> **Work to be completed**
Pictures stay out of the copy. Transcribe exactly, and only, the line with "vécu (109, 384)" through the last line of the entries below.

┌──

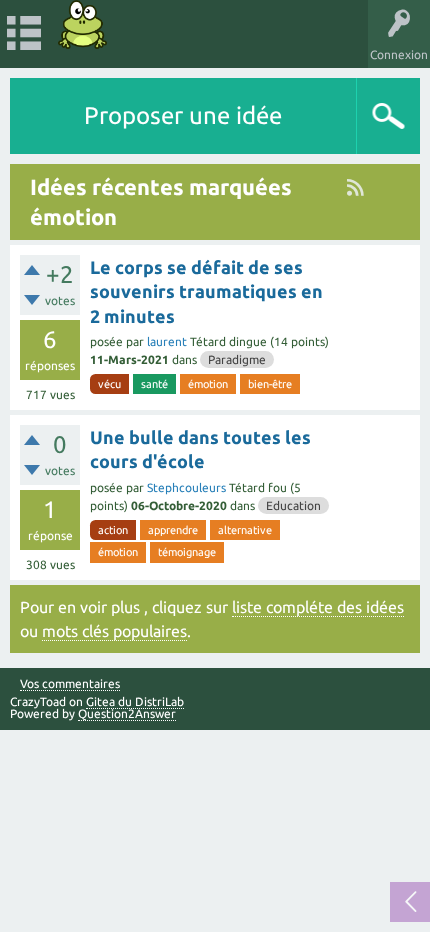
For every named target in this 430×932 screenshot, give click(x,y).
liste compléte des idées (318, 607)
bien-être (270, 384)
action (113, 530)
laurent (167, 341)
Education (293, 505)
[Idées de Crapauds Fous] (83, 24)
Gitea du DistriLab (135, 701)
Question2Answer (127, 713)
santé (154, 384)
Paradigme (237, 359)
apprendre (173, 530)
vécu (109, 384)
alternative (245, 530)
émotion (208, 384)
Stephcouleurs (186, 487)
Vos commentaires (70, 684)
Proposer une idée (183, 115)
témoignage (187, 552)
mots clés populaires (114, 631)
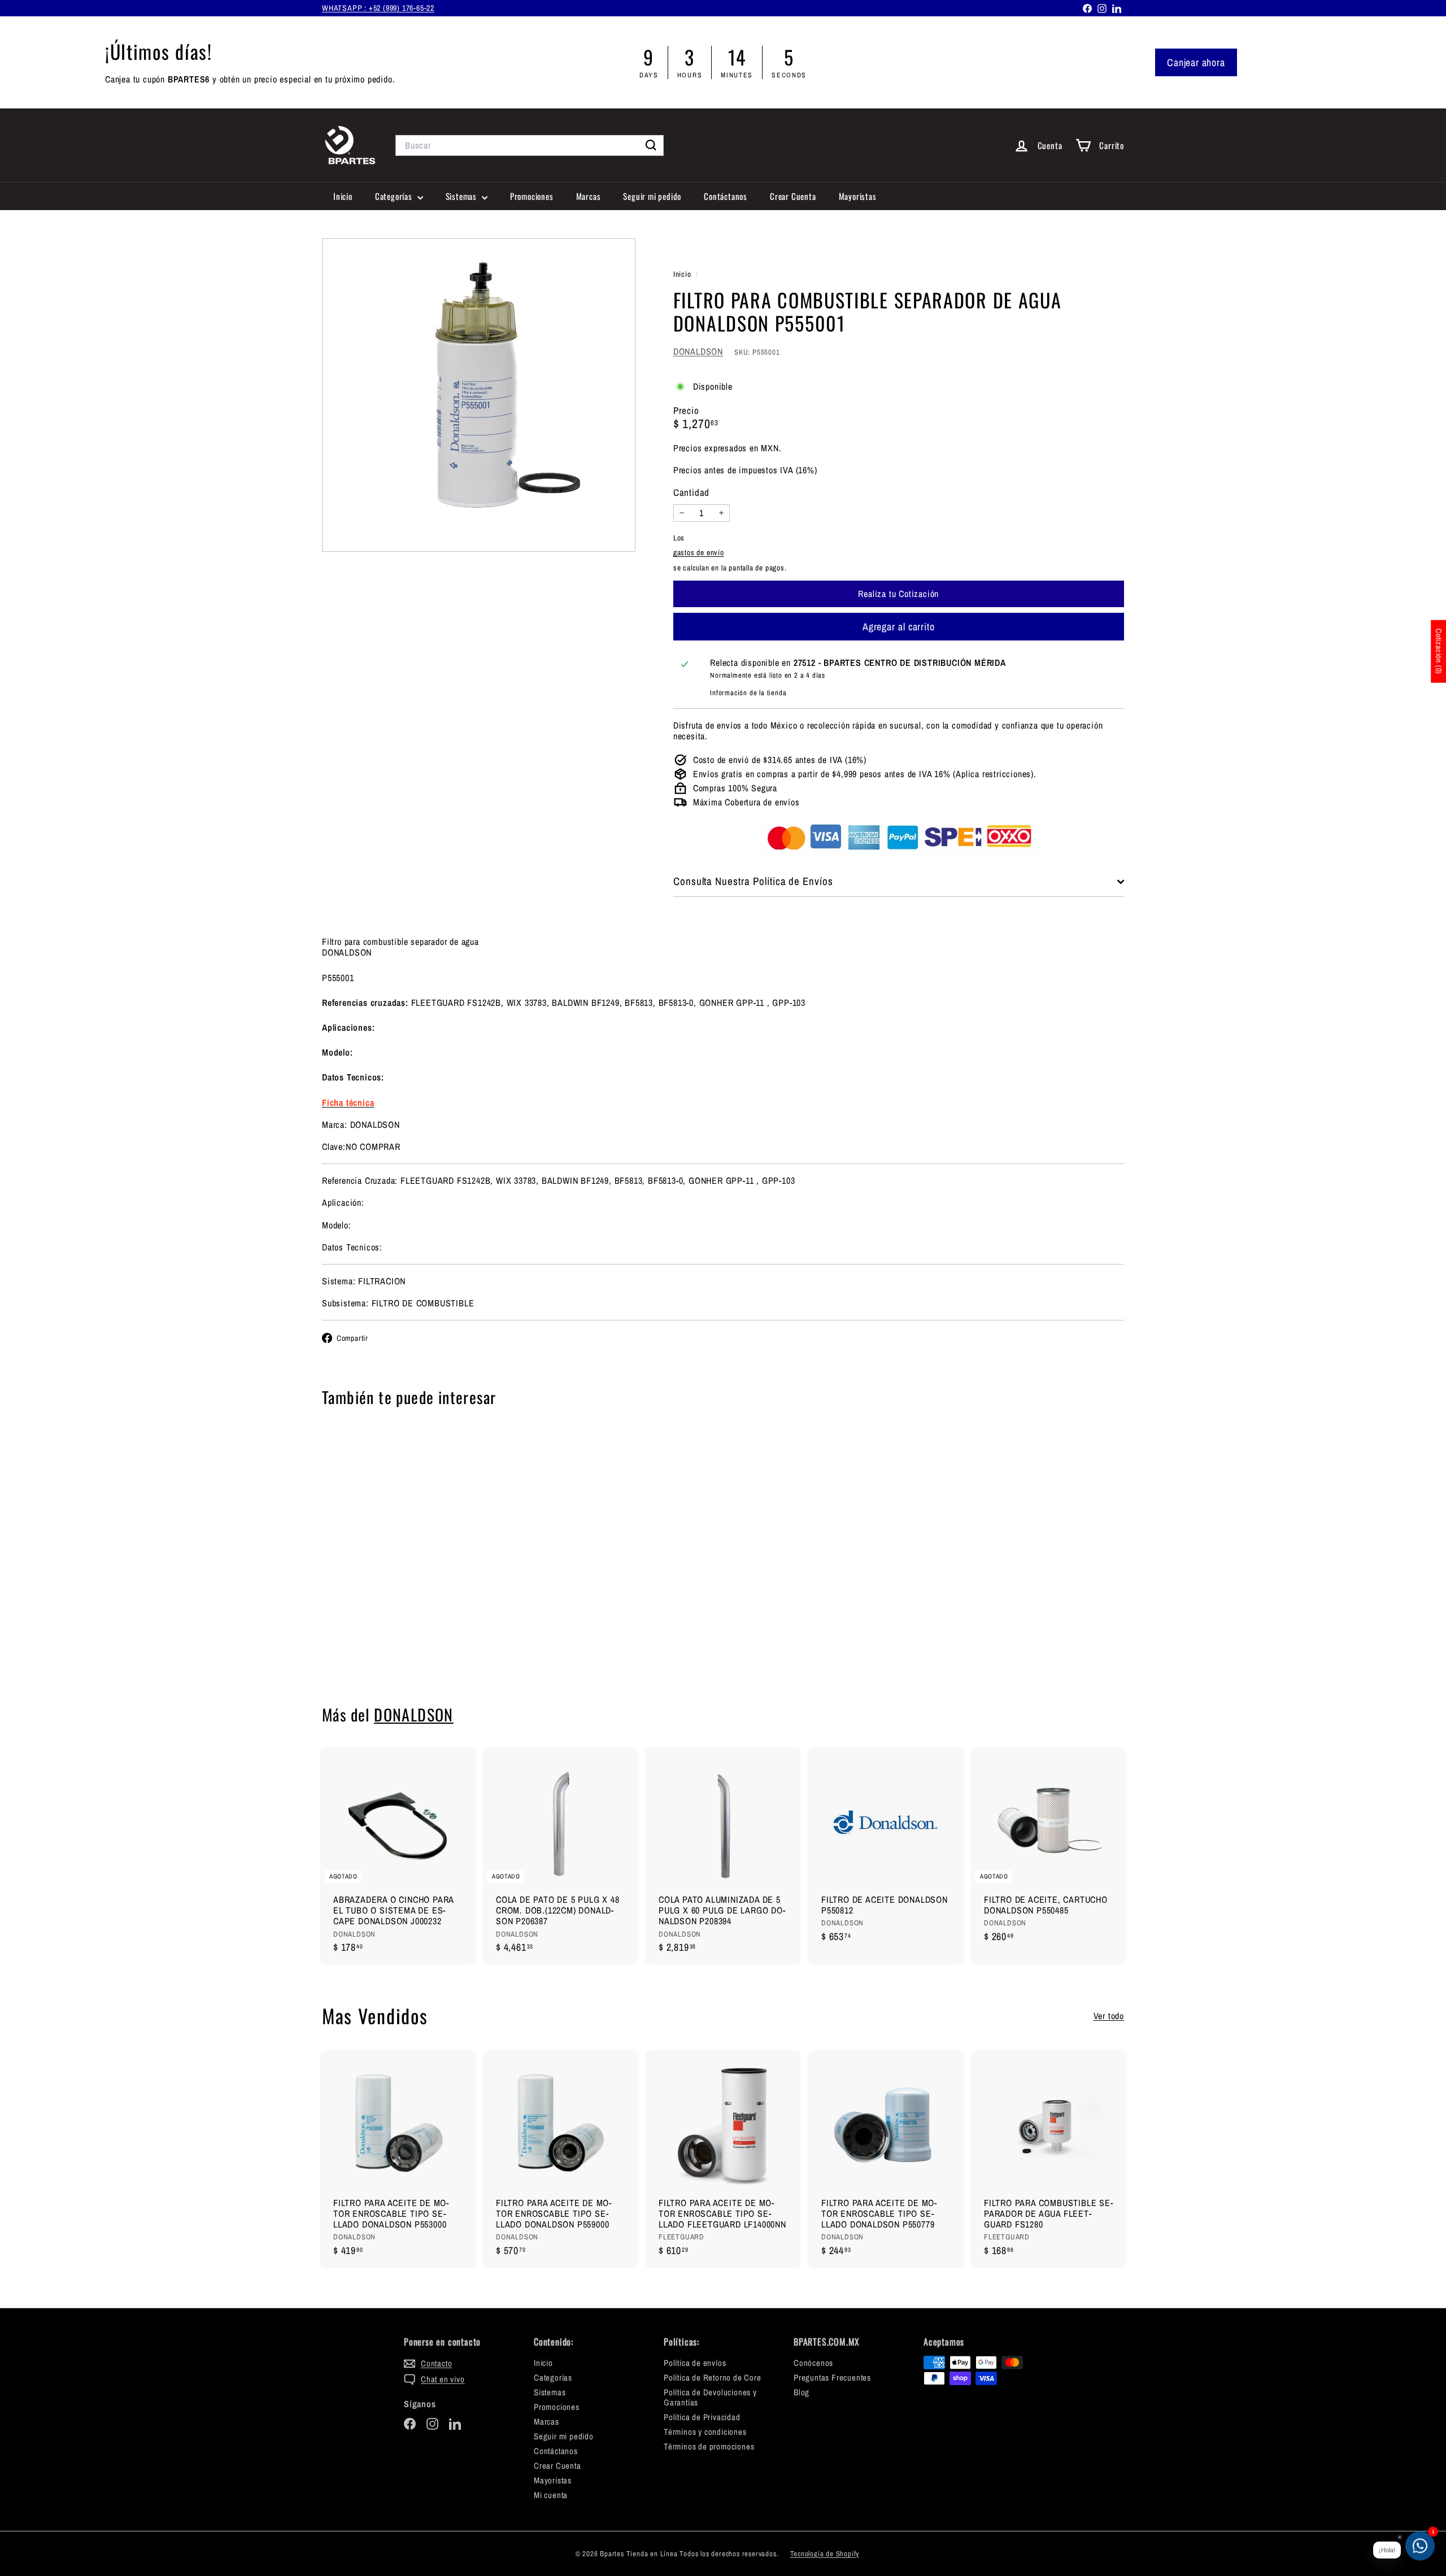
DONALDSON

└──

> **Solution below**
vécu (109, 384)
alternative (245, 530)
émotion (208, 384)
Stephcouleurs (186, 487)
Vos commentaires (70, 684)
Proposer une idée (183, 115)
témoignage (187, 552)
mots clés populaires (114, 631)
DONALDSON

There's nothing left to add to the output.